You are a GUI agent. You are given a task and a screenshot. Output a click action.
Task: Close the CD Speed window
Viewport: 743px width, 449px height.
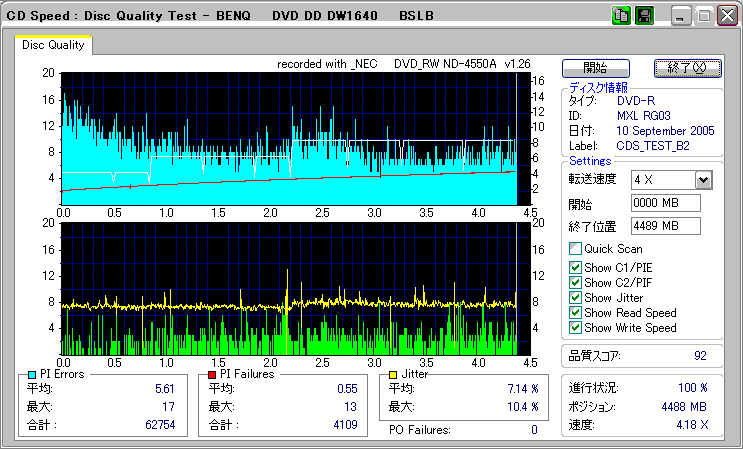pos(729,16)
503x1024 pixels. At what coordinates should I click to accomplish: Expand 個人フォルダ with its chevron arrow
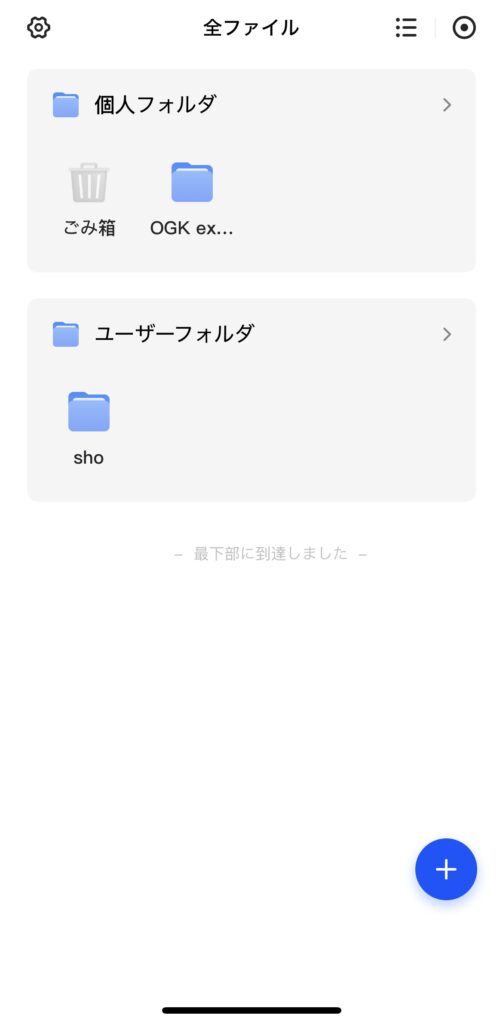[x=447, y=105]
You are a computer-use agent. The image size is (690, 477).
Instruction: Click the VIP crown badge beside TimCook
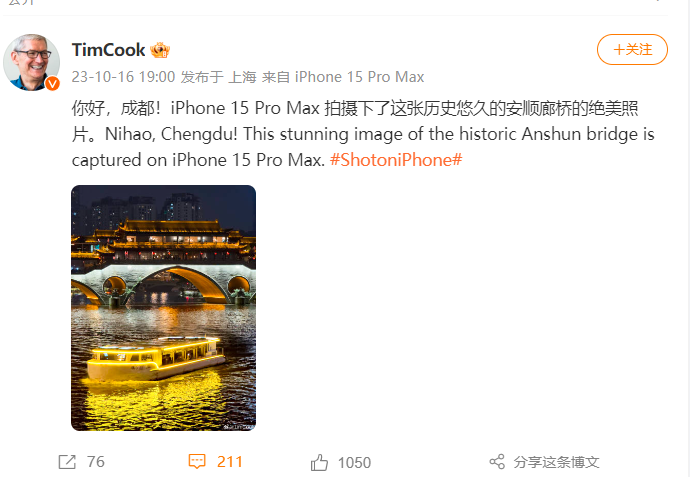(x=160, y=50)
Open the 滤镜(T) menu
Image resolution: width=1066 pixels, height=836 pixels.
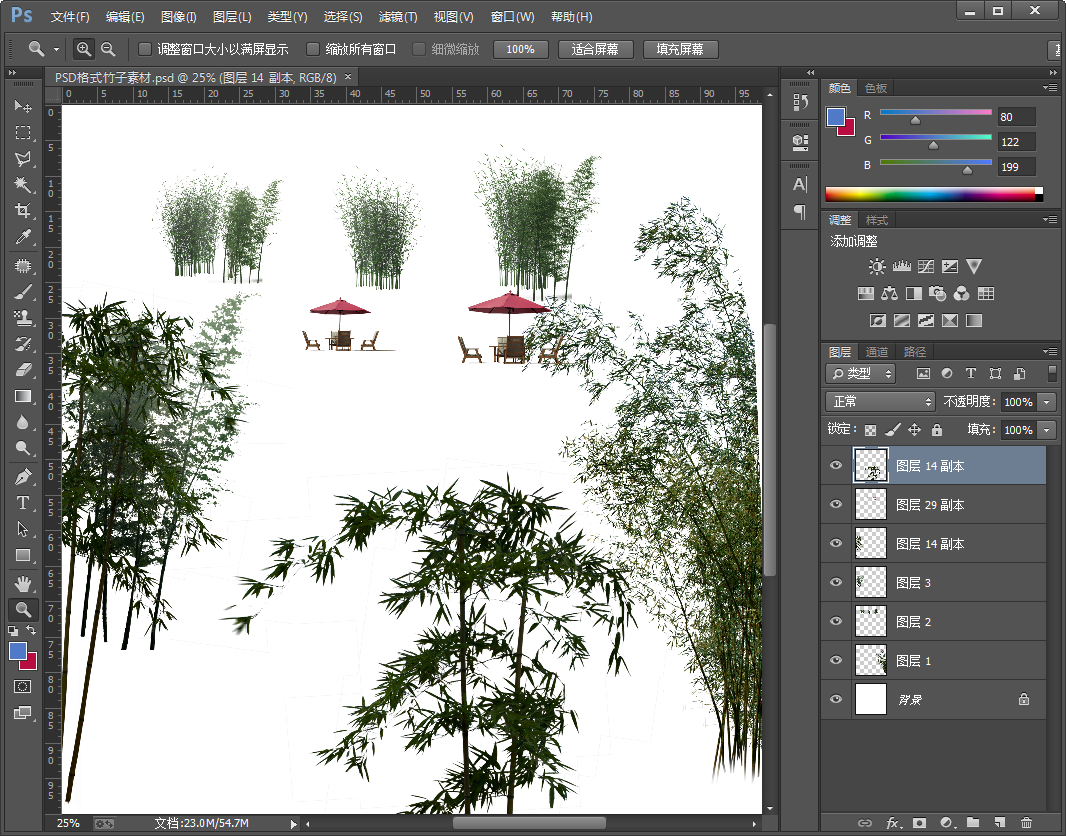pos(398,17)
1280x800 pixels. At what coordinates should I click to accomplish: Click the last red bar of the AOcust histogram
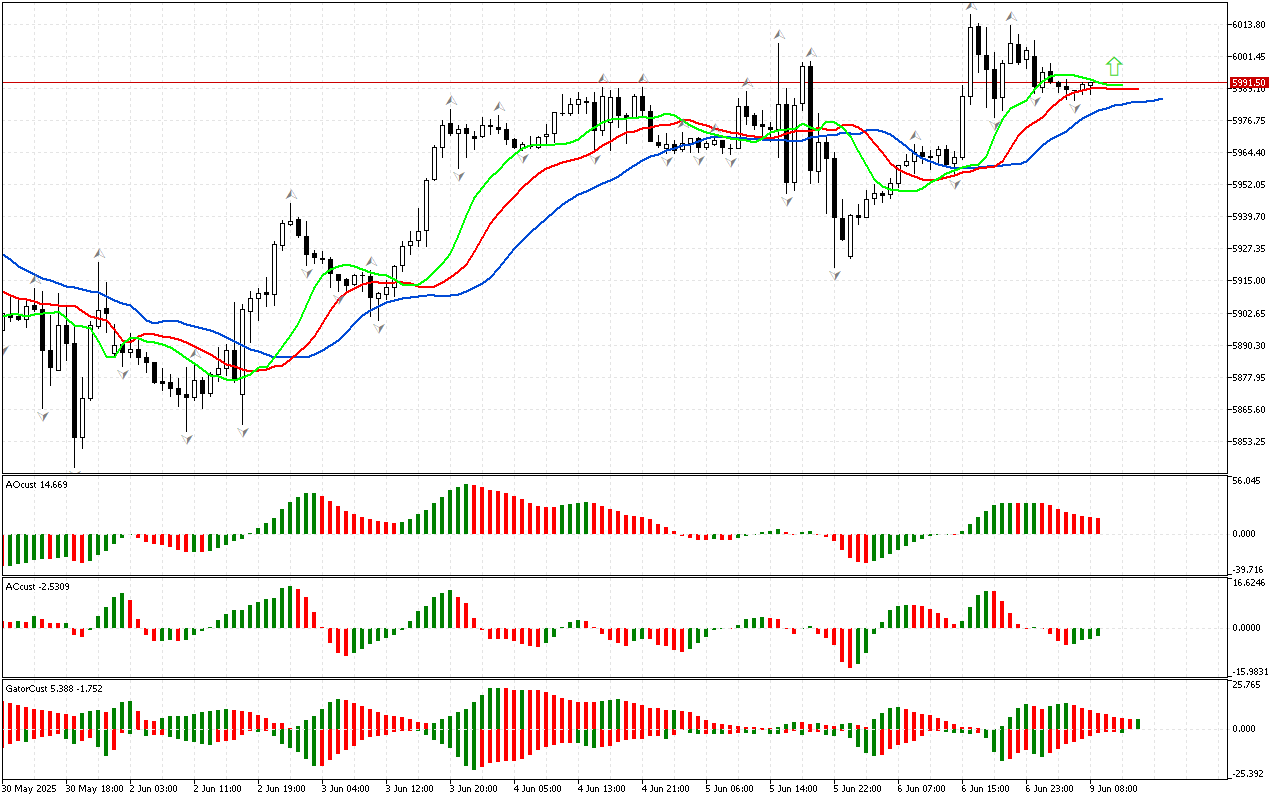(1098, 525)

* **Activity**: The entries above should be written out in full, and any picture in them left out.

* **Reply to the task**:
You are a GUI agent. You are given a task and a screenshot. Output a click action.
Task: Close the CD Speed window
Viewport: 743px width, 449px height.
pos(729,16)
503x1024 pixels. At what coordinates should I click to accomplish: Expand 個人フォルダ with its chevron arrow
[x=447, y=105]
You are a computer-use agent. The image size is (690, 477).
Instruction: Click the VIP crown badge beside TimCook
(x=160, y=50)
Open the 滤镜(T) menu
Image resolution: width=1066 pixels, height=836 pixels.
pos(398,17)
1280x800 pixels. At what coordinates should I click to accomplish: Click the last red bar of the AOcust histogram
(1098, 525)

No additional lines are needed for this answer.